2. Note that I've included two fields in the VENUE table that ostensibly hold the same information, namely Name and BFShortName. The Name field will hold the full name of the venue whereas BFShortName will hold the abbreviated venue name as contained within the downloadable BF results files as well as the menus you might have seen in trading software. A full list of these pairings can be downloaded from Betfair as an MS Excel file. Using this file, the VENUE table can be pre-populated though you still need to find the corresponding VenueID values.

3. Although the place market downloadable result files indicate whether a runner was placed they do not indicate its finishing position. Consequently there is no way to ascertain a horse's past form figures from those files. The form figures are available from the Betfair API or numerous websites and the best place to place that information would be in a text field stored in the HORSE table. This field would need updating every time the horse ran.

4. A general rule of thumb within database design is this: if something can be calculated from existing data then there is no need to store that result within the database. Depending on the complexity of the calculation required, this can increase processing time for every executed query. If storing that info upfront reduces the overall processing time then it may be worth ignoring this general rule.
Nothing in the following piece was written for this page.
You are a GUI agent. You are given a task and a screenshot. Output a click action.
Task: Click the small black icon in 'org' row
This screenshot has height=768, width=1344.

Take for example the well known Lay The Field strategy. As an exercise, consider how you would go about analysing the historical record using the ERD design above in order to ascertain which venues, race distances, field sizes, race types, etc were statistically good for implementing the LTF strategy - answers/suggestions in the comment section please.
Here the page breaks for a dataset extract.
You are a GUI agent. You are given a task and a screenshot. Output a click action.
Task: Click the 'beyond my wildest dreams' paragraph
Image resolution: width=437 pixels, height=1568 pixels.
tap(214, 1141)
5. It is worthwhile reviewing other sources of information or websites to assess whether other suitable information exists that might be usefully included. For example, at the bottom of every card on the Timeform site is listed the 'Betfair betting forecast' - a list of projected BSP for each runner. Could that be used to develop any future strategy? If you do not record it you'll never be able to analyse the data so you'll never know.
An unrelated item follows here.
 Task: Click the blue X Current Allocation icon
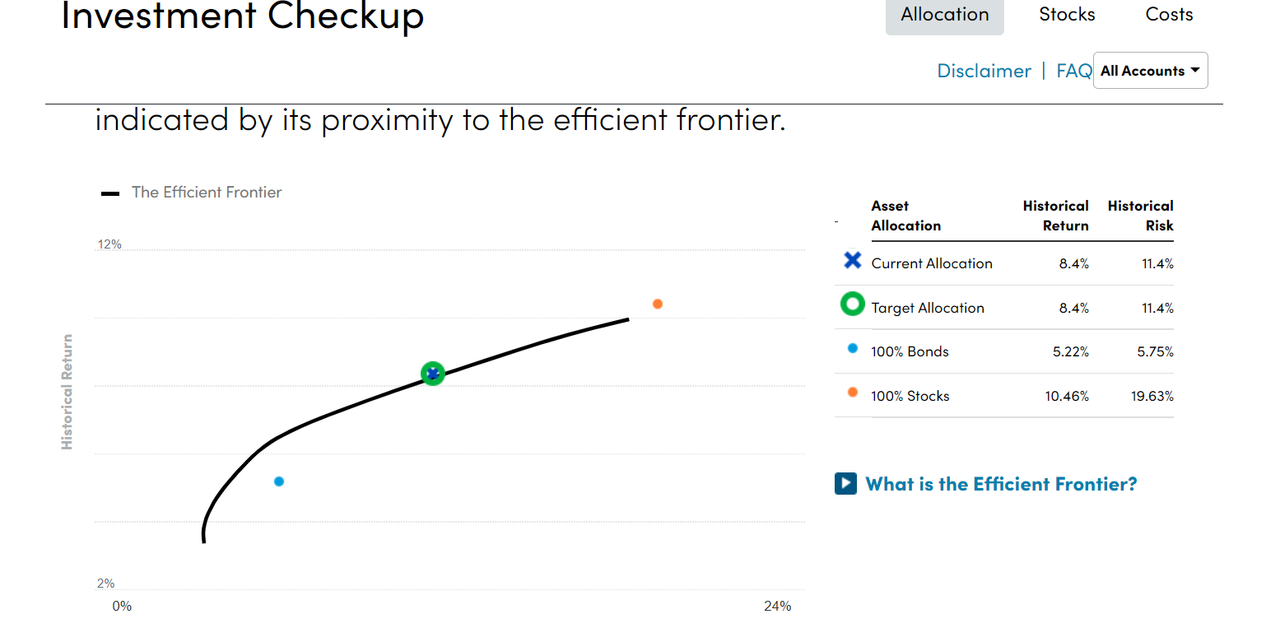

6. Note that the design is generic. While I am principally focussing on UK horse racing, you'll see that the downloadable datafiles all have the same format. Consequently, races from Australia, Ireland, South Africa and USA could be included. As an added bonus, UK greyhound races (granted jockey info would be irrelevant here) could also be recorded within the same database - or more suitably a database with similar structure. Don't say I don't give you value for money!


As you can see from the above points, not only can a final review flag up any omissions but it can lead to expansion beyond the remit of the original specification. The normalisation process which I discussed in an earlier post helps to facilitate this but the database designer must be able to draw the line somewhere and for me, this is it. I'll make a few tweaks as outlined in the review above but the design is now essentially finished.

I hope you've found this series of some use and feel able to have a go yourself. I'm going to take a break for a couple of weeks as I start to implement the design. I'll return with a few posts to discuss some of the automation side of things. In the meantime, let me wish you good luck with your endeavours.

3 comments:

Alistair said...

UPDATE:

With regard to Betfair data types, I came across this data type document when I was looking for something else.

It would be worth mapping your database datatypes to these, where applicable.

The thing to note is that Betfair uses a 'string' for their internal IDs, which was what I was alluding to in the post. If using MySQL, I'd still be tempted to configure those fields as 'varchar' if there is any possibility of doing regular queries based on those fields.

Ray said...

Many Thanks for the Data Type and Venue links. Because I'm not building a retrieval program at present, I never thought of looking into the API documentation for such info. You've stopped me building Venue/Country Mappings the hard way.

Cheers

Alistair said...

Glad to be of assistance Ray. It is worthwhile browsing through the API documentation even if, like me, you want to avoid using it using the API if possible.

The API does provide a lot of information that may, depending on what you are trying to do, persuade you to use it as it makes things easier.